• [EXERCISE DESCRIPTION]:
For this exercise, transcribe all of the entries exactly.

• [MATERIAL FOR THIS EXERCISE]:

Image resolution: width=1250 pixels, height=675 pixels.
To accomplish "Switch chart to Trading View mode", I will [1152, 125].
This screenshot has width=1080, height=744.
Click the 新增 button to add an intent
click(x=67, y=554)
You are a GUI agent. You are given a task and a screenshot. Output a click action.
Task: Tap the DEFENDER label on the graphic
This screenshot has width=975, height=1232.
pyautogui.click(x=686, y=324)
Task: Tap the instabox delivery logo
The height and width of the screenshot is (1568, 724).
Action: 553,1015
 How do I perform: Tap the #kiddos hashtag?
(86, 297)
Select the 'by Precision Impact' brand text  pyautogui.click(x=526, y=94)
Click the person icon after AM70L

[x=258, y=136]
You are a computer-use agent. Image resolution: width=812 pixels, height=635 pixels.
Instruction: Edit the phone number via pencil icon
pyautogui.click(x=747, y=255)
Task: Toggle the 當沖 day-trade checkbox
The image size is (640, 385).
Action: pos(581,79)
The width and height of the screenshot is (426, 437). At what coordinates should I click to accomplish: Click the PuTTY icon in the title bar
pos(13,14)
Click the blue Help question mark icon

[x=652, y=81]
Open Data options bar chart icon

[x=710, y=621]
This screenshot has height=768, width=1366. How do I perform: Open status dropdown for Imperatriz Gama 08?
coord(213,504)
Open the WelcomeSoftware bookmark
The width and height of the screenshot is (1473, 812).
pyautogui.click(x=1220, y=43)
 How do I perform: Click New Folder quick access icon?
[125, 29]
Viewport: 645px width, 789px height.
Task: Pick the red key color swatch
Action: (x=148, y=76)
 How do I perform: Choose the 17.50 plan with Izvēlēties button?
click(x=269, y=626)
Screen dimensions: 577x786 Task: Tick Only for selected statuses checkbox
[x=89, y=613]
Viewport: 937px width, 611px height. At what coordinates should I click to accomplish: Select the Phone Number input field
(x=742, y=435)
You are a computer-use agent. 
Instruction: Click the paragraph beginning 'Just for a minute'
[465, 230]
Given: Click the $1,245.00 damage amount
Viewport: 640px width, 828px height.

• [ANSWER SPACE]:
Image resolution: width=1250 pixels, height=675 pixels.
To accomplish "Switch chart to Trading View mode", I will [1152, 125].
This screenshot has width=1080, height=744.
Click the 新增 button to add an intent
click(x=67, y=554)
You are a GUI agent. You are given a task and a screenshot. Output a click action.
Task: Tap the DEFENDER label on the graphic
This screenshot has width=975, height=1232.
pyautogui.click(x=686, y=324)
Task: Tap the instabox delivery logo
The height and width of the screenshot is (1568, 724).
Action: 553,1015
 How do I perform: Tap the #kiddos hashtag?
(86, 297)
Select the 'by Precision Impact' brand text  pyautogui.click(x=526, y=94)
Click the person icon after AM70L

[x=258, y=136]
You are a computer-use agent. Image resolution: width=812 pixels, height=635 pixels.
Instruction: Edit the phone number via pencil icon
pyautogui.click(x=747, y=255)
Task: Toggle the 當沖 day-trade checkbox
The image size is (640, 385).
Action: pos(581,79)
The width and height of the screenshot is (426, 437). At what coordinates should I click to accomplish: Click the PuTTY icon in the title bar
pos(13,14)
Click the blue Help question mark icon

[x=652, y=81]
Open Data options bar chart icon

[x=710, y=621]
This screenshot has height=768, width=1366. How do I perform: Open status dropdown for Imperatriz Gama 08?
coord(213,504)
Open the WelcomeSoftware bookmark
The width and height of the screenshot is (1473, 812).
pyautogui.click(x=1220, y=43)
 How do I perform: Click New Folder quick access icon?
[125, 29]
Viewport: 645px width, 789px height.
Task: Pick the red key color swatch
Action: (x=148, y=76)
 How do I perform: Choose the 17.50 plan with Izvēlēties button?
click(x=269, y=626)
Screen dimensions: 577x786 Task: Tick Only for selected statuses checkbox
[x=89, y=613]
Viewport: 937px width, 611px height. At what coordinates should I click to accomplish: Select the Phone Number input field
(x=742, y=435)
You are a computer-use agent. 
Instruction: Click the paragraph beginning 'Just for a minute'
[465, 230]
Given: Click the $1,245.00 damage amount
Viewport: 640px width, 828px height.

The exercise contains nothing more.